My favorite part of clinching celebrations during the Yankees dynasty years was waiting for the first player amid the flowing champagne to offer a “No one believed in us.”
That would allow me to retort, “Yep, no one believed in the team with the highest payroll, most stars and all this championship history.”
I get that it has become embedded in the modern sports lexicon to play this card no matter the size of the overdog saying it. All winners are going to talk about overcoming adversity like they climbed the Matterhorn in flip-flops while ignoring that every team in every sport and, thus, every playoff team and champion has to overcome the injury, underperformance and internal strifes endemic to a season.
I am only pointing this out because I think the Yankees of Gerrit Cole, Aaron Judge and a $300 million-plus payroll are about to try to play the “us versus the naysayers” mantra. To this, Marcus Stroman, whose two-year. $37 million deal with the Yankees became official Wednesday, is ideal. Because when it comes to chips on the shoulder and voicing the “no one believed in me” script, there is no one quite like this first-round draft pick out of Duke.
Let that be repeated: A first-round draft pick out of Duke playing the no one believed in me card as if they were a 37th-round pick out of Colby (Kansas) Community College. Love it.
Anyway, I actually think that the Yankees’ worst season in three decades has the organization feeling aggrieved and picked on. When their GM is publicly calling just about every criticism of his team and his administration bull(bleep), it speaks to Brian Cashman’s feistiness and also to a franchise that has done so well for so long not exactly knowing how to absorb these body blows.
It also led to the Yankees going to their safe space this offseason: paying what they must in prospects (Juan Soto) or dollars (Yoshinobu Yamamoto) to collect stars. Except Yamamoto did not take their money, which ultimately can buy a lot but can’t change geography when the pitcher preferred the West Coast (Dodgers).
The Yankees did not like the starting pitching prices elsewhere enough to budge, notably on Blake Snell or in trade for Dylan Cease. So they turned to Stroman, who somewhere within scrubbing a quarrelsome social media history and having dinner in Tampa with Aaron Boone and partaking in a couple of phone calls with other influential Yankees personnel convinced club decision-makers that he could be trusted to keep the focus on winning and his performance.

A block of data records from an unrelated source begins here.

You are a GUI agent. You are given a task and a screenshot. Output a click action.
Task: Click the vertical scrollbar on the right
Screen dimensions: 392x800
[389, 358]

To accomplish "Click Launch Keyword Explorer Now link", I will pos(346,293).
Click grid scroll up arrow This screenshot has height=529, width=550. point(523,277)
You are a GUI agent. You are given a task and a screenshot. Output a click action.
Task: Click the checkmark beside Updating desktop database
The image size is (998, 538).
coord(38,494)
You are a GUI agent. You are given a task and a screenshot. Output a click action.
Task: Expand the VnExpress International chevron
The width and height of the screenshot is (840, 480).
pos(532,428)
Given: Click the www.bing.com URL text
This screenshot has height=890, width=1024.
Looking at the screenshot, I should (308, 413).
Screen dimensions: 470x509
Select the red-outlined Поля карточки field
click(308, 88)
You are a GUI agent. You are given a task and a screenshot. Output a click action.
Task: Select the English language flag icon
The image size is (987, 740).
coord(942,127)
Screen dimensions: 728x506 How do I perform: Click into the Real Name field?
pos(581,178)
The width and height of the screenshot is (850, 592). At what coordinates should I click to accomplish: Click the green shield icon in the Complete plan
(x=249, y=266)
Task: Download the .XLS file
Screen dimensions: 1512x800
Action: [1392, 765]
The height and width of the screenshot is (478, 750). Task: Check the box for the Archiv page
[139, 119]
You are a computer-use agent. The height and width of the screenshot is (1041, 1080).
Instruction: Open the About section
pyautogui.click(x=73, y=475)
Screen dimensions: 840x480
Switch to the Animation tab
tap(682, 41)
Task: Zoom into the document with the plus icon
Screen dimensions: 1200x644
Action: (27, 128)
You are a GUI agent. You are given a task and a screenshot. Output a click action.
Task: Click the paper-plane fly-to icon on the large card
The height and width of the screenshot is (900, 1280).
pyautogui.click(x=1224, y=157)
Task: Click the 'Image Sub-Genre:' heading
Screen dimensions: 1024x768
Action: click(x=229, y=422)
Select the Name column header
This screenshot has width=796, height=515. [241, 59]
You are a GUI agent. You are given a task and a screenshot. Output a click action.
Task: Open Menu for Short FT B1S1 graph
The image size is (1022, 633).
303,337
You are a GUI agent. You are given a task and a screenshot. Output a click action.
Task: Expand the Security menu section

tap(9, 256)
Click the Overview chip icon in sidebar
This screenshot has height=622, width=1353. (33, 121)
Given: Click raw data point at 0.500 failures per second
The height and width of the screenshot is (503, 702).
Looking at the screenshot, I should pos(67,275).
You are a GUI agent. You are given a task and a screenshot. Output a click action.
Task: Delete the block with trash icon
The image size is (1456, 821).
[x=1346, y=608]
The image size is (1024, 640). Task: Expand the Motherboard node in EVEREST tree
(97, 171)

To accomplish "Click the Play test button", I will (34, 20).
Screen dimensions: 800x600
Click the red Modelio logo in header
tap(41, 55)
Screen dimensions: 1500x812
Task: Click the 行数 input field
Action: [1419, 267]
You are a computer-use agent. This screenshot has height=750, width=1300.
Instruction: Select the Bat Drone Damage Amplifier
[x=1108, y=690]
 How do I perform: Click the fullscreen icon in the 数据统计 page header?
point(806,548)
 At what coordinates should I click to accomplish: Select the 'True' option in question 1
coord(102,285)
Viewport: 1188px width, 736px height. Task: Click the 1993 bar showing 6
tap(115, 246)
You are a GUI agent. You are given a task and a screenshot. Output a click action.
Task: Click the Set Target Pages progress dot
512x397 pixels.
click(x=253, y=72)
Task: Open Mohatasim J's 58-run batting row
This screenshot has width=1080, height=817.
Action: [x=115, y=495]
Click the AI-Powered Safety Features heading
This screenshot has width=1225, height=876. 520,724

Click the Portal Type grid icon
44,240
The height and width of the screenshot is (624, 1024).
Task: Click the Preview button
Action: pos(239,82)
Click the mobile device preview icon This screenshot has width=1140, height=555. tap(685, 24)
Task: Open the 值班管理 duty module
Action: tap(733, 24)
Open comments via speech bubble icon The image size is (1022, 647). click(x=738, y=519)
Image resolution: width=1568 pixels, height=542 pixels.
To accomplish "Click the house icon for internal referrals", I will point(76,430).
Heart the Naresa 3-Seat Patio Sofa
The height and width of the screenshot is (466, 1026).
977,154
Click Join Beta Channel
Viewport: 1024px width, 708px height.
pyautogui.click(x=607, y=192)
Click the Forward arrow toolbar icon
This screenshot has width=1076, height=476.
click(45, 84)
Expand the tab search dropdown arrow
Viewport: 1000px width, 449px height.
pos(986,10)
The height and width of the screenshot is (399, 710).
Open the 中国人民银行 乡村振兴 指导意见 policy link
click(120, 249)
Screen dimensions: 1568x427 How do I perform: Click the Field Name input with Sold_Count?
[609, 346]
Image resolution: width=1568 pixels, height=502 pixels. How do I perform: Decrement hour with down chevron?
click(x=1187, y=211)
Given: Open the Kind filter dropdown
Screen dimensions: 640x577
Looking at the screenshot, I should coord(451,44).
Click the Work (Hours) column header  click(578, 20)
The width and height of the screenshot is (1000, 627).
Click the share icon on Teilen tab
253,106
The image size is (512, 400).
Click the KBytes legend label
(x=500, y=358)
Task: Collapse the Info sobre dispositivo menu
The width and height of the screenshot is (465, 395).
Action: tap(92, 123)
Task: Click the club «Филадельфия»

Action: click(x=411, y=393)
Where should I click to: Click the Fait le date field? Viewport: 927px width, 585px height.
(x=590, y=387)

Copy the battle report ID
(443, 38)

To that, perhaps, Stroman could offer no one believed in him — at least no one outside the employ of the Yankees, who over the years have talked themselves into (among others) A.J. Burnett and Joey Gallo and Josh Donaldson and Carlos Rodon, when there was an awful lot of evidence that it was a bad idea.
But, again, I think this is the tenor of the coming Yankee season. A bunch of players were shocked out of a comfort zone by the reaction to their and/or the team’s poor 2023 performance. So you might notice how much leaner, for example, Rodon and Giancarlo Stanton are if those are not tinkered with social media pictures. You could see the swelling number of Yankees already in the Tampa facility working out around captain Aaron Judge.
Like adversity, every club can offer up a version of this. After all, we are just a few weeks away from a 30-site chorus of everyone’s players being in the best shape of their lives and/or well ahead of schedule returning from injury. The difference for the Yankees is that the people saying this are generally more talented than their contemporaries.
You can say a lot about Stroman and Rodon, for example, but not that they lack high-end talent. Stroman was an All-Star in 2023, Rodon in 2022. You don’t need a shovel to dig through ancient history to find when they were last special.
And if the underdog spirit motivates them or other Yankees to quiet the outside noise, far be it for the organization to point out the inanity of it all. Hell, if the 1998 Yankees could find a way to say no one believed in them …
It is just that we are still in the New Year’s resolution part of this when everyone is pledging best behavior and dedicated focus to winning and physical preparedness. But the long season is truth serum. And it is hard to reverse:
• Once a career turns for the worst.
• Once things begin to go badly in New York.
• Once you prove injury prone.
• Once you show you are the kind of bad actor who, say, disrespects a coach on the mound or leads the league in being easily triggered on social media.
And the Yanks have many players who check at least one of these boxes. Can they find the underdog spirit (and talent) to being lifted against the naysayers? The Little $300 Million Engine That Could seems poised to try.